A digital planar hologram is a microfabricated device where a computer-generated holographic pattern consisting of millions of nanoscale lines is engraved onto the core (uppermost) layer of a microchip serving as a planar waveguide. The lines are specifically located and oriented so that they disperse light into specific focal channels according to wavelength. Cabrini says this creates a sort of "demultiplexing prism" where the hologram is sensitive to light components belonging to a specific and discrete set of wavelengths [spectral channels], and in turn, allows for multiband spectral analysis to take place. "Because we know exactly where the beams are going, we have the ability to study multiple frequencies at the same time," he says.
In previous work, Cabrini and his colleagues at LBNL and two private firms, aBeam Technologies and Nano-Optic Devices, used a combination of silicon dioxide and germanium as the waveguide core layer for their chip spectrometer. While the devices demonstrated a spectral channel spacing as low as 0.015 nanometers per channel, they suffered from too narrow of an operating bandwidth. In the JVST B paper, the team incorporated a material with a higher refractive index, silicon nitride (Si3N4), to yield a larger number of channels with the same spectral resolution.
The performance of the Si3N4-based demultiplexers was characterized by two different types of measurements. First, the intensity of the light into adjacent output channels was recorded in response to a fixed laser wavelength for different wavelength within the operating bandwidth for the devices. This allowed spectral channel spacing and the overall bandwidth to be defined. Second, the intensity of single channels were measured as a function of the wavelength to estimate the spectral shape of the output channels and the level of "crosstalk" (where the light transmitted in one channel interferes with the transmission occurring in a second channel) between them.

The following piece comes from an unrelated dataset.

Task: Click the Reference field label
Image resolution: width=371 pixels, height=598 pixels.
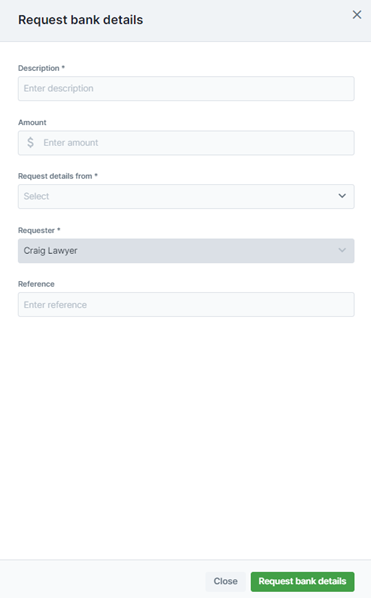Action: coord(36,284)
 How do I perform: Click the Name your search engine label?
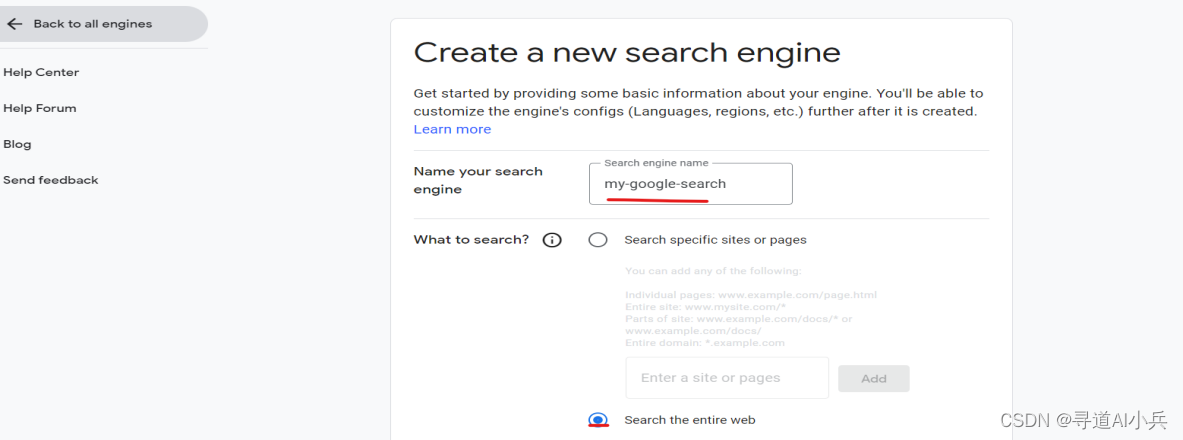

High-refractive index Si3N4 waveguide core films drastically increased the total bandwith of the holographic spectrometer, simultaneously providing a high spectral resolution (with spacing around 0.3 nanometers per channel for low wavelengths and 0.4 nanometers for higher ones), large overall bandwidths (up to 98 nanometers) and a high number of channels (around 300). These results, Cabrini says, confirm the flexibility of the DPH method for fabricating portable spectroscopy systems.